Monday, Apr. 18, 1977
Clawed by the Hook in the Sky
It was like flying into a tornado.
Hailstones the size of baseballs smashed into the Southern Airways DC-9 so hard that they cracked the pilot's 1 1/2-in.-thick windshield. Turbulence tossed the jet wildly, and the rain was so heavy that it was later described as "a wall of water." First the left engine failed, then the right. Fighting for control, Pilot William McKenzie, 54, tried to glide the 25-ton plane to a safe landing.
He nearly made it. McKenzie managed to put his crippled jet down on Georgia's Route 92, near New Hope, 35 miles northwest of Atlanta. But the careening airliner slammed into a grocery store and there was a flash of flame. Says Marie Clayton, wife of New Hope's fire chief: "We actually saw bodies going through the air." Of the 85 passengers and crew members aboard the flight, 62 died, including McKenzie. Eight people on the ground were also killed.
The crash was mystifying because modern commercial aviation had apparently solved the problems that brought the DC-9 hurtling out of the sky at 150 m.p.h. The engine was one of the most reliable ever made: Pratt & Whitney's JT8D7, now used by some 2,800 aircraft all over the world. Never in 112 million hours of flying time had rain or hail caused one of these engines--let alone two--to "flame out" (quit). Federal air-safety experts discovered that the engines had ingested a great deal of water and overheated, but they were not sure of the exact reason for the flameouts.

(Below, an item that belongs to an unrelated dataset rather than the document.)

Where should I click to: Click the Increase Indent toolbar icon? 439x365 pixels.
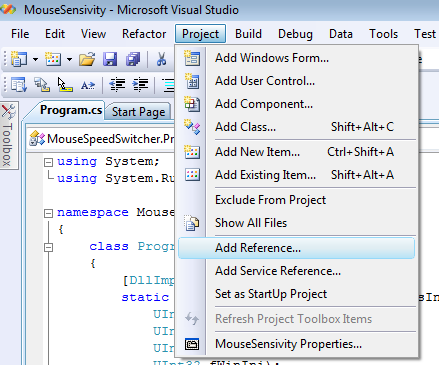tap(140, 85)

Even more puzzling, perhaps, was how Pilot McKenzie found himself in the midst of a storm so filled with hail that the radar of a trailing jetliner detected what appeared to be a solid form in the black clouds--a great, ominous "hook" in the sky. Since the early 1920s, when mail pilots held up a wet finger to see which way the wind was blowing, U.S. aviation has been trying with increasing success to spot weather hazards and route pilots around them. Today's commercial airlines get a steady stream of up-to-the-minute weather reports, including data gleaned by satellites that scan the earth. Indeed, the combination of advanced meteorological techniques and the toughness of the modern jet airliner has largely eliminated the danger that planes will be caught in the kind of massive storms that have been called the "anvil of the gods." "Wind shear," created by colliding air masses, was listed as the probable cause of an Eastern 727's crash while landing at Kennedy International Airport in 1975; 114 people were killed. But aviation experts believe that until last week, no American jetliner had ever been knocked out of the skies by bad weather.
Metal Fatigue. At week's end investigators were also trying to solve the mystery of how Pilot McKenzie--who had been warned about the danger in his flight path--had run into the exact kind of storm that pilots are trained to avoid.
Despite the vast improvement in flight safety during recent years (TIME, April 11), neither man nor machine has been made foolproof. In clear skies last week, after an American 707 took off from St. Louis, one of its four engines fell off. The pilot easily landed, and a team of experts began looking into the possibility that metal fatigue may have caused the pylon bearing the engine to break away from the wing.